REQUIRED TASK
Quote the lines below word for word, starting with the one that contains "Where should I" and going on through the last line. Leave the pictures out of your answer.

============================================================

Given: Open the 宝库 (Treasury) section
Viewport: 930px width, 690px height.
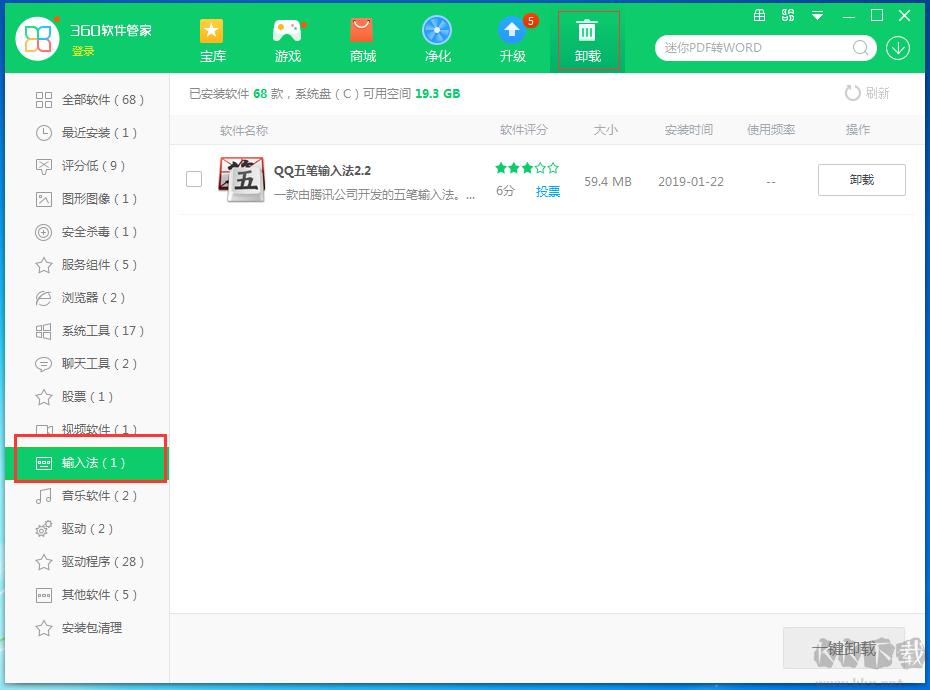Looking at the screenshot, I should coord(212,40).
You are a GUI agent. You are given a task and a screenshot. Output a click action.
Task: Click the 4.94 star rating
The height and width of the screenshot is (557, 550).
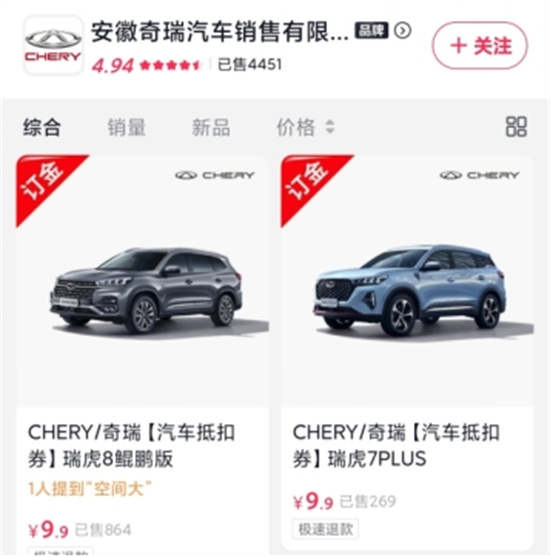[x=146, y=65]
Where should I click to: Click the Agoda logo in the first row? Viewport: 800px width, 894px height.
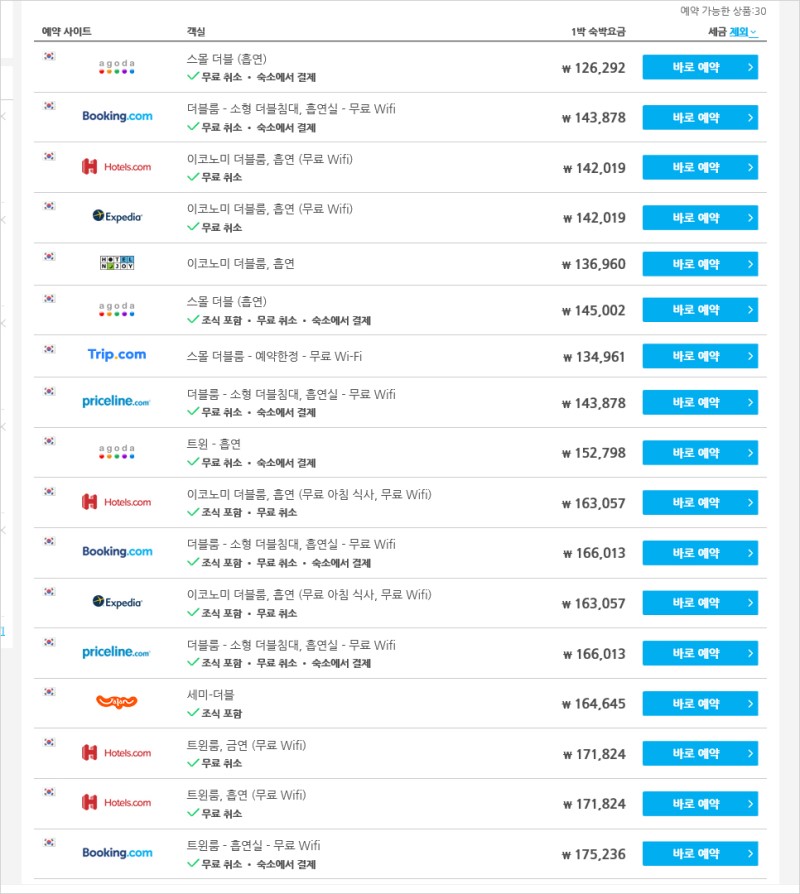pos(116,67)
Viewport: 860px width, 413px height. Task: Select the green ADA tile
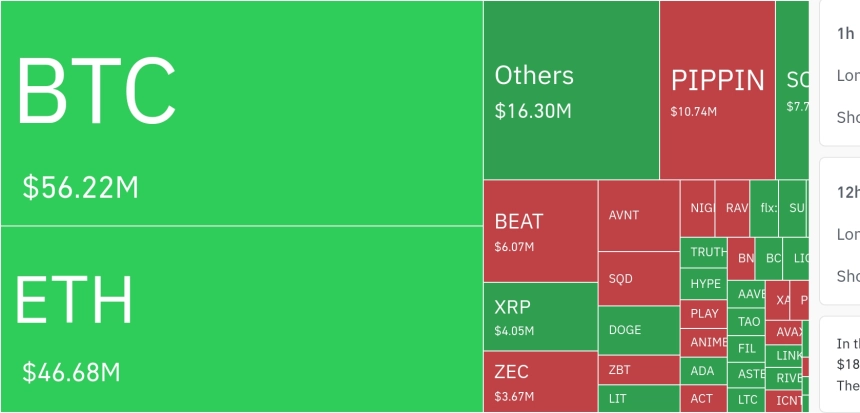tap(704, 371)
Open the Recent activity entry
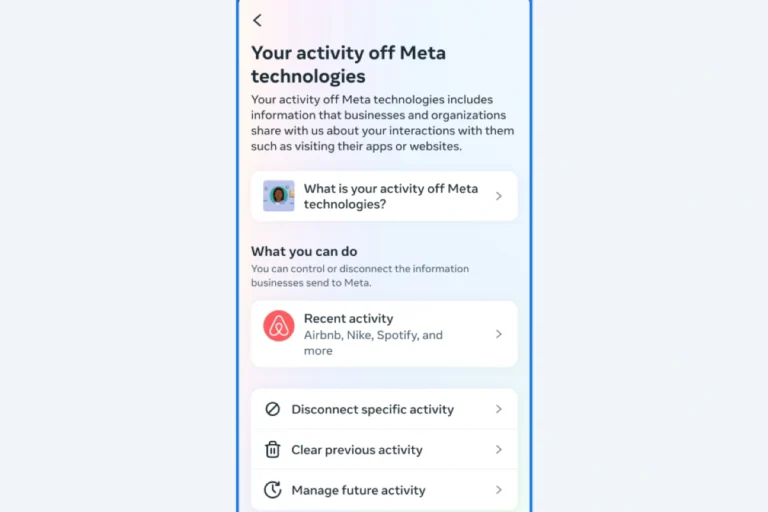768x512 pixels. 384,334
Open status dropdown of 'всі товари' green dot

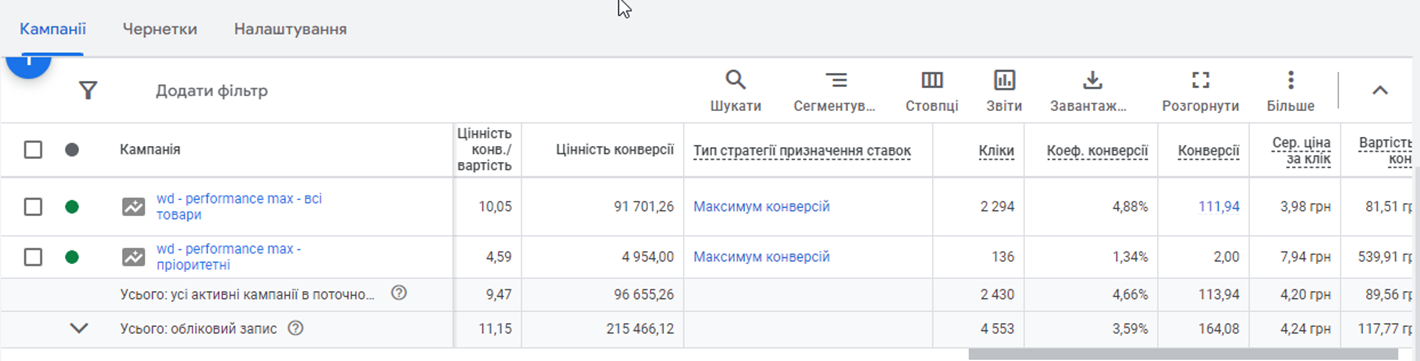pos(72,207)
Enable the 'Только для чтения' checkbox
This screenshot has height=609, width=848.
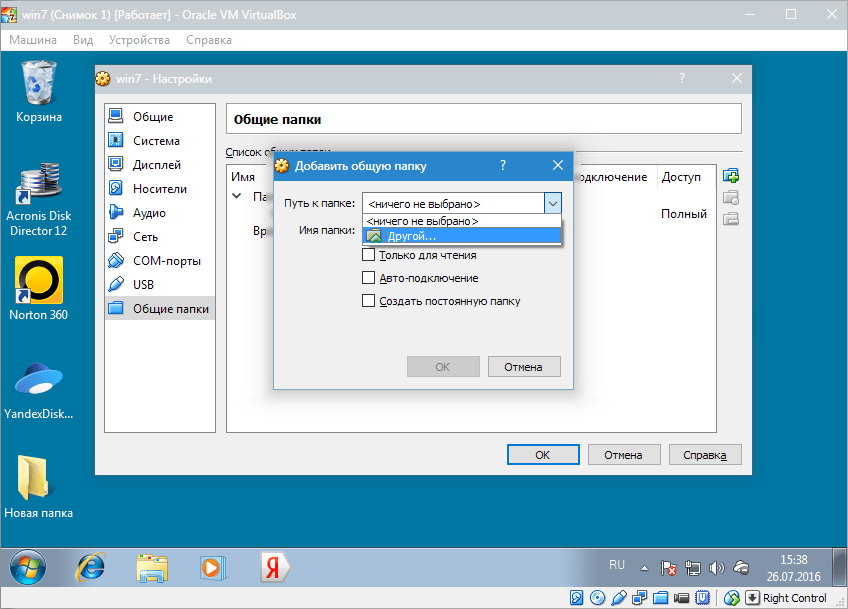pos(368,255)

============================================================

COMPLETE OUTPUT
Where should I click to: Click the Agoda logo in the first row? Viewport: 800px width, 894px height.
pos(116,67)
Viewport: 860px width, 413px height. Task: Select the green ADA tile
tap(704, 371)
Open the Recent activity entry
768x512 pixels. 384,334
Open status dropdown of 'всі товари' green dot

pos(72,207)
Enable the 'Только для чтения' checkbox
This screenshot has height=609, width=848.
pos(368,255)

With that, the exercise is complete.